[The problem] Within the data below, count every line that includes "screenshot" and report the total alone.

(Data for this exercise begins)

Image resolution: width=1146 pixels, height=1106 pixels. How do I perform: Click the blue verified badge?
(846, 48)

(Data for this exercise ends)
(Data for this exercise begins)

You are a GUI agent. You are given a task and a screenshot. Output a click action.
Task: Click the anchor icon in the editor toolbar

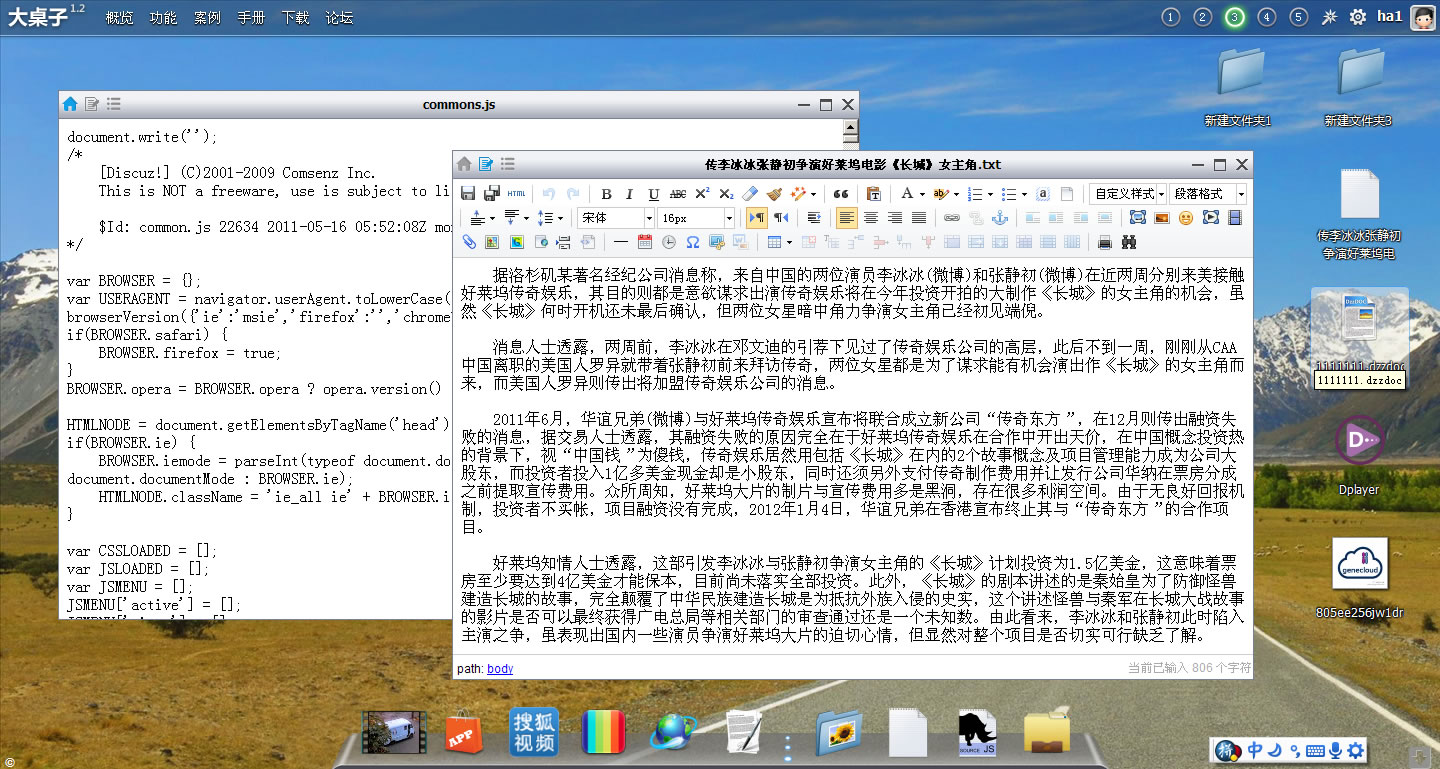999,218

(Data for this exercise ends)
(Data for this exercise begins)

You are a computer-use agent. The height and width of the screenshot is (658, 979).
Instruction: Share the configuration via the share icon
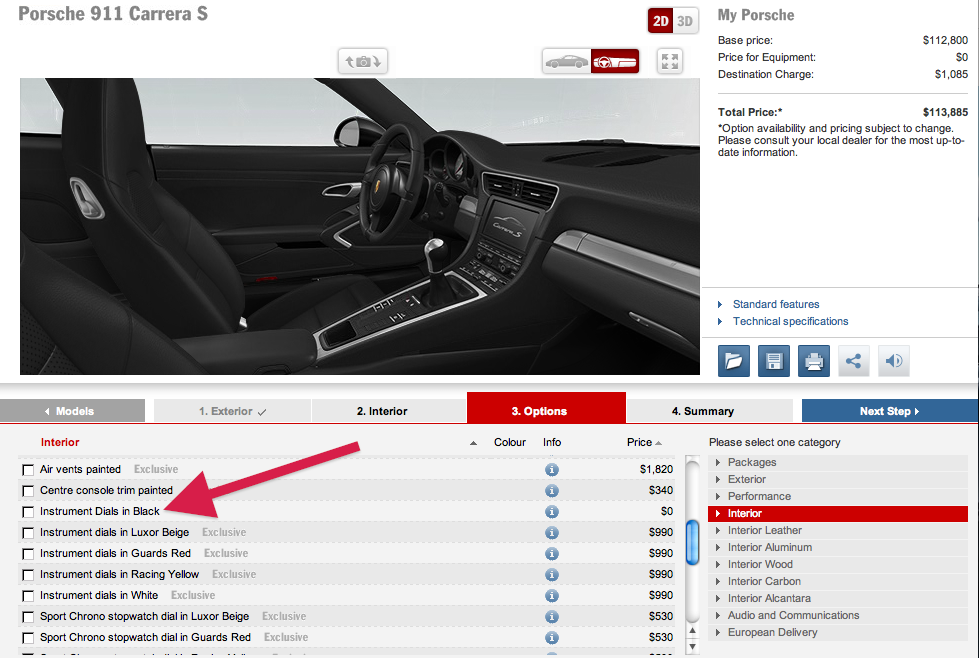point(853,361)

(Data for this exercise ends)

[Answer to the problem] 2